29 For these reasons, I do not consider I should make an order that the applicant pay the Council's costs of the further hearing of this matter arising out of granting leave to amend the plans.
30 I need now to deal with the question of the costs of the Council's motion. The applicant seeks its costs of defending, as it turns out successfully, the Council's motion for costs. Although the usual order is that costs follow the event on motions for costs, I consider in this case there should be no order as to costs.
31 The applicant was required to seek leave of the Court to be able to rely on amended plans. This was required by my order of 19 September 2006, the Commissioner's liberty to apply on 15 November 2006, and indeed the Court rules which require that any amendment to a class 1 application be by leave of the Court and the rules which require any application be by way of notice of motion. Provided the motion for leave came before a judge, the Court could determine, as part of its determination of the application for leave to amend, the question of costs. A motion by the Council that the applicant pay its costs occasioned by the amendment to the plans was not, therefore, strictly necessary.
32 If the course had been taken whereby the Council merely had made an oral application that if the court were minded to grant leave to the applicant to rely on amended plans, then the applicant should pay the Council's costs occasioned by the amendment, and the Court determined to grant leave but not to order costs, there would not have been a costs order that the Council pay the applicant's costs of the applicant's motion. I can see no reason why a different result should follow merely because the Council determined to formalise its application by way of a notice of motion in this case.

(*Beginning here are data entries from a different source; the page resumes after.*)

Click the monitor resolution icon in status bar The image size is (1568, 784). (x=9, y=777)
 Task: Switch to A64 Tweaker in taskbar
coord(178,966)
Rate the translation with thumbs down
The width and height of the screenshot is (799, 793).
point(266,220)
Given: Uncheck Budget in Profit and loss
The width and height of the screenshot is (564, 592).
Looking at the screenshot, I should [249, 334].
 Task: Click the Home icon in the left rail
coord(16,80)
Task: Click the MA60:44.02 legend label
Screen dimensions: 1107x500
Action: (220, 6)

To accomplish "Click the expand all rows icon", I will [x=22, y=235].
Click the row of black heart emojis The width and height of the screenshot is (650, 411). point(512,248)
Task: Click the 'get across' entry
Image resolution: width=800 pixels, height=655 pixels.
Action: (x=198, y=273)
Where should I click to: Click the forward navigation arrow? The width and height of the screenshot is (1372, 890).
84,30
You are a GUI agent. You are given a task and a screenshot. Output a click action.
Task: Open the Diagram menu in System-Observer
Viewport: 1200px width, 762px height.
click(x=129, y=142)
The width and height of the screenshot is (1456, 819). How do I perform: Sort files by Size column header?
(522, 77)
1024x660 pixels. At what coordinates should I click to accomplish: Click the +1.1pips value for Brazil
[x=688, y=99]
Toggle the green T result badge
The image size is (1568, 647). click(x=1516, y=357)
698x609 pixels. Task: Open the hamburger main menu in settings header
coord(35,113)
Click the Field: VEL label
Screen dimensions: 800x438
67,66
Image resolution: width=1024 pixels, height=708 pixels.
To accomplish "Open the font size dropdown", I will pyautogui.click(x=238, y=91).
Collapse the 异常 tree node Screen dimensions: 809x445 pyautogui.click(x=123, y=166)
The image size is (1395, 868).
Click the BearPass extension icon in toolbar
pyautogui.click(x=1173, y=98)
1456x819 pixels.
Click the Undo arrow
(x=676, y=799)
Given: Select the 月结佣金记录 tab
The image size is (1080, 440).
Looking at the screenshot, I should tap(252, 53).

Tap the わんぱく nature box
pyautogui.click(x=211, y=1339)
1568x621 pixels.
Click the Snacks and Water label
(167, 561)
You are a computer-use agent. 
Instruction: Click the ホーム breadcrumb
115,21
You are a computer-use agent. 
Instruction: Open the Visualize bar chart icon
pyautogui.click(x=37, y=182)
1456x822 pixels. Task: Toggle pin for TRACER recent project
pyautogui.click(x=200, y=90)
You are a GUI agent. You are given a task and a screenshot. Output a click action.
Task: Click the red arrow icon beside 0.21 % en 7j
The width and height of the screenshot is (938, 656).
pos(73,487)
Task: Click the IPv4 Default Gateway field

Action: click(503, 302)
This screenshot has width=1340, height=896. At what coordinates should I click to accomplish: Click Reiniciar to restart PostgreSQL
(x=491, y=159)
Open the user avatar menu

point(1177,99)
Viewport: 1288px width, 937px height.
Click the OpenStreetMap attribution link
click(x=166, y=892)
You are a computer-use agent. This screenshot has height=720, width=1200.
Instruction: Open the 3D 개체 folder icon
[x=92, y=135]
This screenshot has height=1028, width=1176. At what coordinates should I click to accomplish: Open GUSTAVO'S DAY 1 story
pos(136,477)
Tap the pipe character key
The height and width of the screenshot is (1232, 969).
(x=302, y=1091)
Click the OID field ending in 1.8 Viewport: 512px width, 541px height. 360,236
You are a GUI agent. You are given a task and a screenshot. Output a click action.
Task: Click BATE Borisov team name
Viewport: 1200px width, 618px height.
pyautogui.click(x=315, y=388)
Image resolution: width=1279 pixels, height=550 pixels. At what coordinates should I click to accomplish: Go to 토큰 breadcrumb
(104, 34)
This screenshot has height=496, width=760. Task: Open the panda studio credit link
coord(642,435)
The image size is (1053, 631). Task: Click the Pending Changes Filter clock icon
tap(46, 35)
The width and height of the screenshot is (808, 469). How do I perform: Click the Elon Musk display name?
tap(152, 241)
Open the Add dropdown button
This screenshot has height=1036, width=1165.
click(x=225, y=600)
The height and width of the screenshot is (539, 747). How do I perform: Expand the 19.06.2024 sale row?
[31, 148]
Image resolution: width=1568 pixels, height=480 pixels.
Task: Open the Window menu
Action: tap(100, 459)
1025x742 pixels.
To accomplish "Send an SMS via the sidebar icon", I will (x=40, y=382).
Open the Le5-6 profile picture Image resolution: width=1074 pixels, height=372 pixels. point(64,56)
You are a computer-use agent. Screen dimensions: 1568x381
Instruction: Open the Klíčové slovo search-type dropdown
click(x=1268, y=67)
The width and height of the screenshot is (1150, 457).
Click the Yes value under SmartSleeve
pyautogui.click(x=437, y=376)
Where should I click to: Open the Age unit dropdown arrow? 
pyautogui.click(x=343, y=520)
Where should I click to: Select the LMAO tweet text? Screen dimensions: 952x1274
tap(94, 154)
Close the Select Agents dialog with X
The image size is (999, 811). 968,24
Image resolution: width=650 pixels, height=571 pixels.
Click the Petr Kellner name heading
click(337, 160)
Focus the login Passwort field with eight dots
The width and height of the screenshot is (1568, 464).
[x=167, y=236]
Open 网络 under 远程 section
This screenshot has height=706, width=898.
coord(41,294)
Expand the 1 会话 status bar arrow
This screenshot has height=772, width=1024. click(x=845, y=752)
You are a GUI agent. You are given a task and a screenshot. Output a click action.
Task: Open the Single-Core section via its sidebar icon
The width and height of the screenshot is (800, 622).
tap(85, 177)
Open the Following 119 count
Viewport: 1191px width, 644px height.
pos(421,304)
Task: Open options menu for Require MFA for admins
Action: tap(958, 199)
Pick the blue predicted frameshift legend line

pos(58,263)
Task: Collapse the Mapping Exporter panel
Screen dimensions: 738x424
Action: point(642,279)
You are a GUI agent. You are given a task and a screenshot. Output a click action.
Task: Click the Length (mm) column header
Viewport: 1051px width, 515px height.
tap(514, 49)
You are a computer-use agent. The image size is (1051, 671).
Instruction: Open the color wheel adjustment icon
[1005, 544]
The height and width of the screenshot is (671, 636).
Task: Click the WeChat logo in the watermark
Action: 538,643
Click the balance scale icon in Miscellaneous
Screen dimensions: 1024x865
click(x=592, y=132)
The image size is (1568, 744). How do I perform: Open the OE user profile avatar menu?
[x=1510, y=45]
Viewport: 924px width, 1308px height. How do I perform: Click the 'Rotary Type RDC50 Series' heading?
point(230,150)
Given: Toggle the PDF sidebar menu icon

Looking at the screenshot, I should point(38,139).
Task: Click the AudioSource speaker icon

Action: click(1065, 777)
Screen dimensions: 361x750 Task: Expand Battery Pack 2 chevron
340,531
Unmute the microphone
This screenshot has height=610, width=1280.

33 The applicant sought an indulgence from the Court to rely upon amended plans. For reasons I have given, the circumstances of this case make it appropriate to grant that indulgence. These circumstances also make it not fair and reasonable to order the applicant to pay the council's costs occasioned by the amendment. But this does not mean that the applicant should receive an order for costs in its favour to compensate it for making an application which it would have had to come to the court to make in any event.
34 It is also appropriate that I make some directions for the further preparation of the matter for hearing on the amended plans which is currently fixed for Commissioner Tuor to take place on 16 February 2007. The parties have discussed and put forward some suggested directions which I consider to be appropriate.
35 Accordingly, the Court makes the following orders:
- Leave is granted to the Applicant to amend the Class 1 Application to rely on amended plans DA 01 - Issue G dated 7 December 2006, DA 02 - Issue G dated 7 December 2006, DA 03 - Issue G dated 7 December 2006, SD 01 - Issue G dated 7 December 2006, SD 02 - Issue G dated 7 December 2006, SD 03 - Issue G dated 7 December 2006, SD 04 - Issue G dated 7 December 2006 SD 05 - Issue G dated 7 December 2006, SD 06 Issue G dated 7 December 2006, Landscape Site Plan - Issue B dated 14 November 2006, Stormwater Concept Plan - Issue G.
- Each party is to pay their own costs of the Applicant's motion for leave to amend, dated 6 February 2007 and the Council's notices of motion for costs dated 21 November 2006 and 30 January 2007.